What went wrong: In addition to well-done organizational analysis, I feel that some parts were limited with research and were based on assumptions. The research question was not well formulated and felt that it was not structured well in terms of the objectives it sought to achieve. Critical thinking was not applied to produce and communicate the problem with validity. Deep analysis of the SWOT and PESTEL was disregarded. Overall, the analysis was weak and the evidence provided was limited to describe identified problem.
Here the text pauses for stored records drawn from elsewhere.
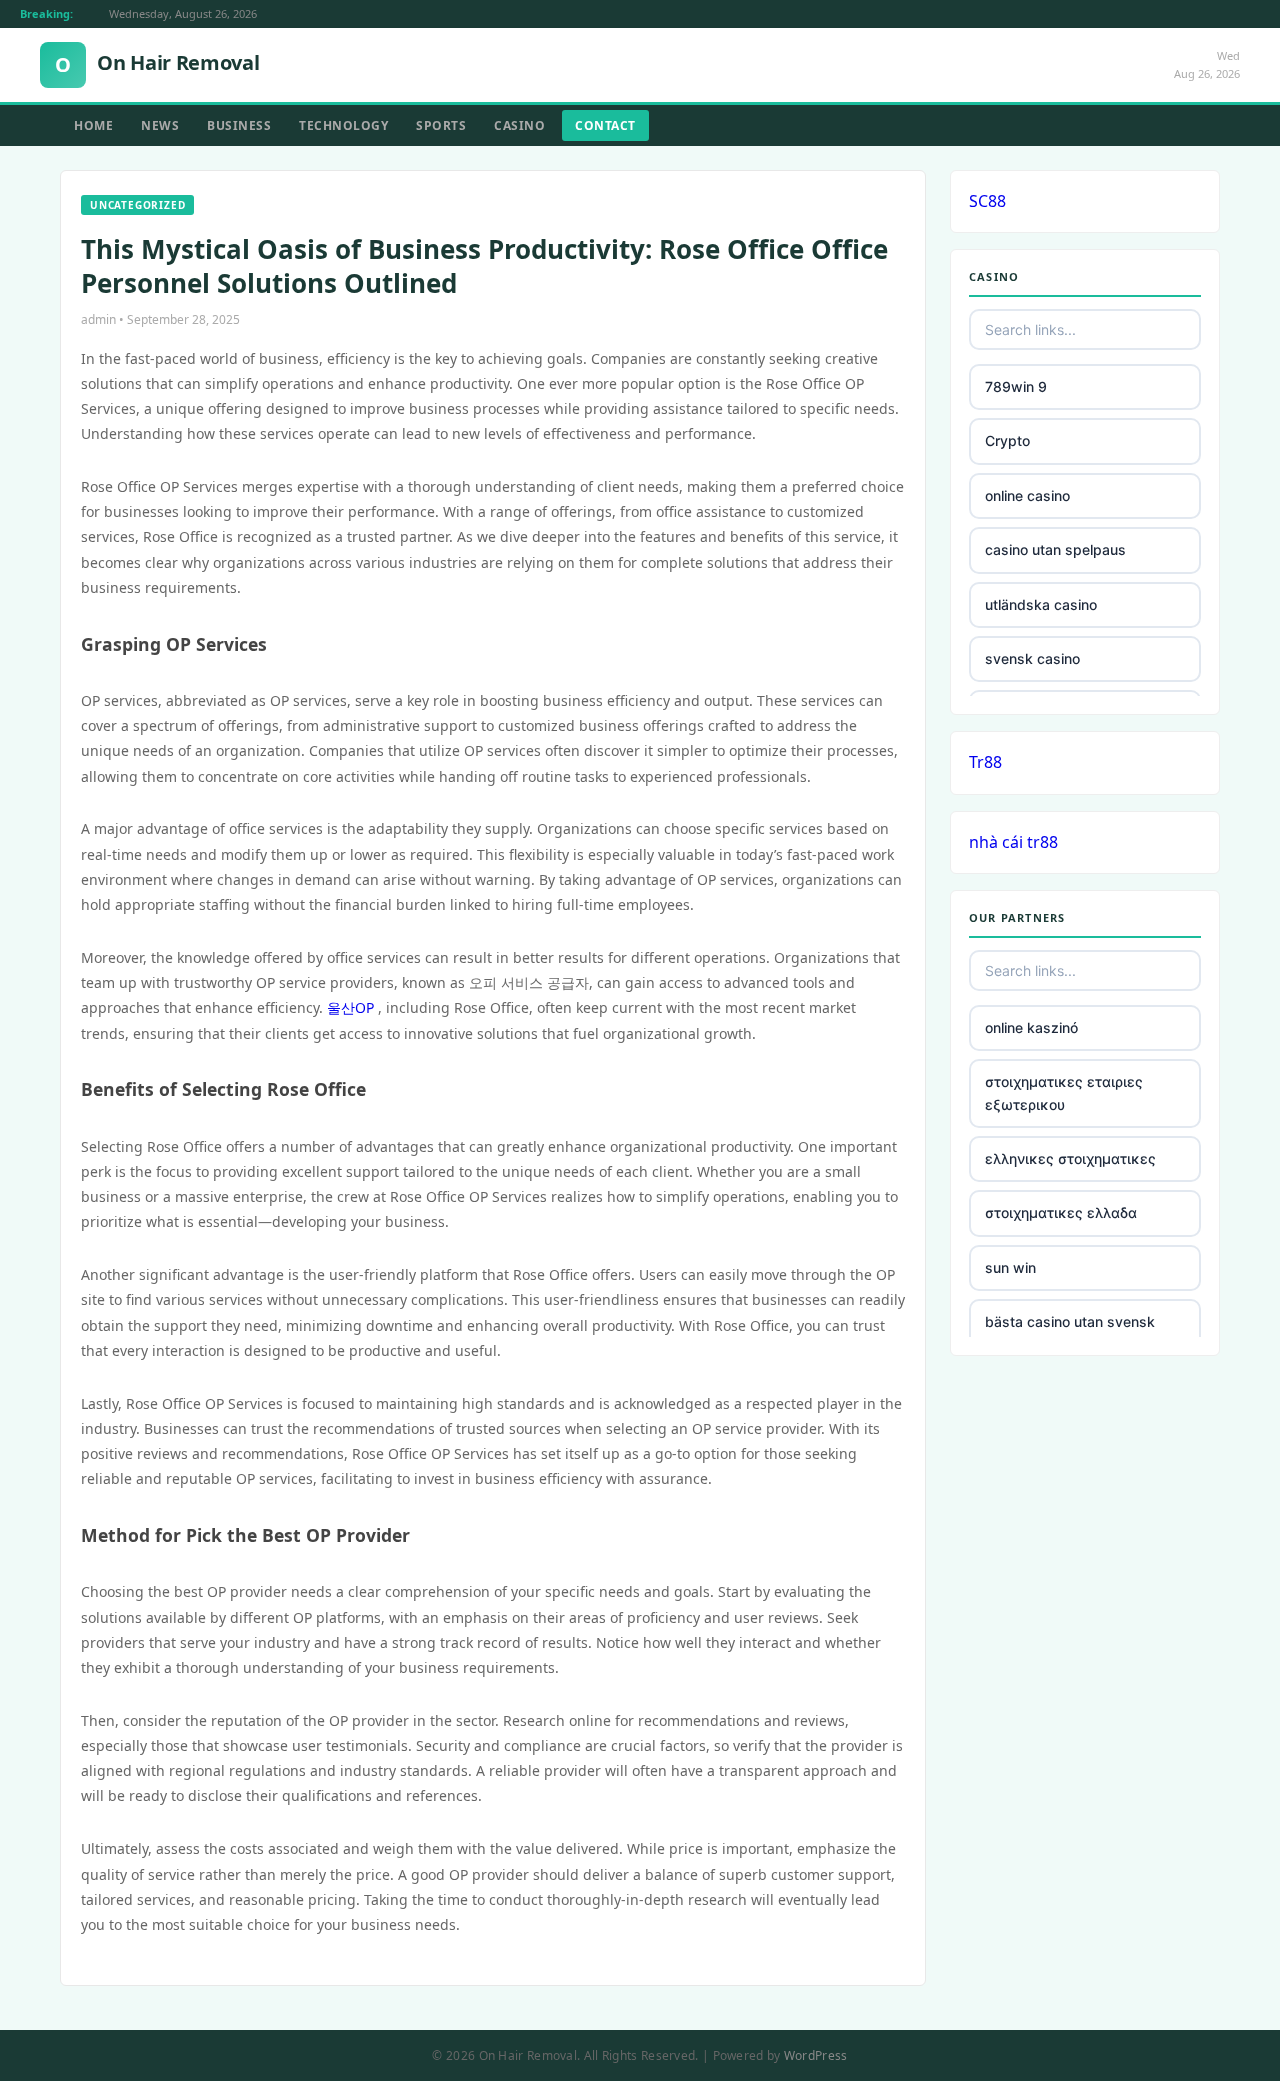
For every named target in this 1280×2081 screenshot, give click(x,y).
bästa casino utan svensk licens (1070, 1332)
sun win (1010, 1267)
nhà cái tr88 (1013, 842)
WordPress (816, 2055)
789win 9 (1016, 386)
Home (93, 125)
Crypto (1007, 440)
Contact (605, 125)
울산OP (350, 1007)
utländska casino (1041, 604)
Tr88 (985, 762)
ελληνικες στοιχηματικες (1070, 1158)
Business (239, 125)
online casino (1027, 495)
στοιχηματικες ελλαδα (1061, 1212)
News (160, 125)
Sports (441, 125)
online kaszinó (1031, 1027)
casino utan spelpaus (1055, 549)
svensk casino (1032, 658)
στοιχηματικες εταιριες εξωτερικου (1064, 1092)
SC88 (987, 201)
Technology (343, 125)
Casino (519, 125)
What to improve: I will work on providing a comprehensive analysis through breaking down my ideas into small parts. For instance, the analysis of the impact of technology disruptions and unskilled workers, I will identify all the affected areas and explain how the organization will be affected through provision of deeper details. I will provide more ideas and construct a comprehensive discussion and evidence to back up the ideas. Explaining the pros and cons of the identified gaps will enhance my report and solidify my discussion. Lack of enough resources to justify my ideas affected the validity of the report. Thus, I will put more effort in identifying relevant resources will strengthen my arguments. Furthermore, incorporating real life examples will also enhance my understanding on the real issue which is beneficial in putting forth appropriate ideas in my analysis and future assignments. Besides, I will ensure that my paper is well formatted and every borrowed statement are well reference and based on evidence.
The comments helped me to focus on improving every bit of my analysis through referring to wide range of data sources, apply relevant theories that are efficient and easy to elaborate and understand for my ideas, and more importantly ensure that my analysis is valid, relevant and original based on pure facts. My assignment 2 is well elaborated and enhances a flow of ideas that helps a reader to understand presented concepts. Also, it included extensive research which is properly cited and references provided for easier access of the main information used as reference. I also included a real life example that allows readers to relate well with the presented issue.